Consequences of Poor Board Behaviour

Poorly functioning, out-of-touch, non-accountable boards display many symptoms that are damaging for stakeholders and society. These include:

Inappropriate risk-taking, strategic errors, poor acquisitions and capital management—arising from insufficient control over ambitious management teams, who often have asymmetric incentives and a desire to expand their domains.

Weak governance—chairmen, NEDs and executives who perform “well enough” to keep their seats, but are not compelled to drive a company to its potential; poorly managed succession processes.

Executive remuneration—Plans with targets that are too low, purely financial, and poorly aligned with the interests of shareholders and wider stakeholders; inappropriate benchmarks and structures; and unreasonably high levels of compensation.

Corporate underperformance—arising from un-ambitious, unchallenging and inappropriate target setting.

Short-term focused decision making—resulting from a lack of a mandate from shareholders, and thus a constant fear of missing quarterly estimates and disappointing “the market.”

Lack of diversity—A lack of diversity within the board, resulting from managed nomination processes that lack transparency and objectivity, and that favour the “old boys’ network.”

Shareholders, other stakeholders and policy makers have limited time and resources. Much effort is expended on trying to address individual issues such as the ones listed above.
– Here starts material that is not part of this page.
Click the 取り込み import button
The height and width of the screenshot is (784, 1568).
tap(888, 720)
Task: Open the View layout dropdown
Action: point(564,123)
However, it would be more efficient, and more effective, if attention were focused primarily on comprehensively improving board behavior, which would address many symptoms at one time.

Shareholder Involvement in Board Nominations

We believe that the most tangible and realistic way to comprehensively address poor board performance is to directly involve shareholders in the company’s NED nomination process.

This system operates well in Sweden (as well as in Norway and at most large companies in Finland) and benefits all—shareholders, companies, directors and society at large. While it would be inappropriate to simply take the Swedish system and apply it to the UK, there are important lessons that can be drawn from the Swedish experience. (An idea would be to involve shareholders in nominating only chairmen).

Like there was initially in Sweden, there is much resistance to this approach in the UK. The status quo suits current chairmen and NEDs, who can say they are in fact very responsive to non-public dialogue with shareholders (while keeping their ability to self-determine and perpetuate). Most institutional asset managers, meanwhile, will say they are very active behind the scenes (when this is true in very limited cases), and thus the current (low-cost, low responsibility) works reasonably well.

The Kay Review briefly mentions, but does not consider seriously, the possibility of involving shareholders in NED nominations (and the issues it would address). This is a missed opportunity. It is possible that Professor Kay felt, as with some other ideas paid scant attention (eg differential voting and dividends), that resistance would be so great, there would be little point in advancing such approaches. That would be a disappointing stance from such a respected thinker, chosen from out of the box, presumably to suggest some out-of-the-box solutions to the difficult problems we face.

Harlan Zimmerman
Senior Partner
Cevian Capital (UK) LLP
22 February 2013

1 Many of the points in this document are discussed in greater detail in Cevian’s submission to the Kay Review.

2 During these four years there were also a total of 10 director proposals that were withdrawn prior to the vote. Comparable figures for FTSE 250 companies were 5,134 director votes, all but two were appointed. 26 withdrawn.

3 Text in italics taken from the background information and call for evidence of the Kay Review.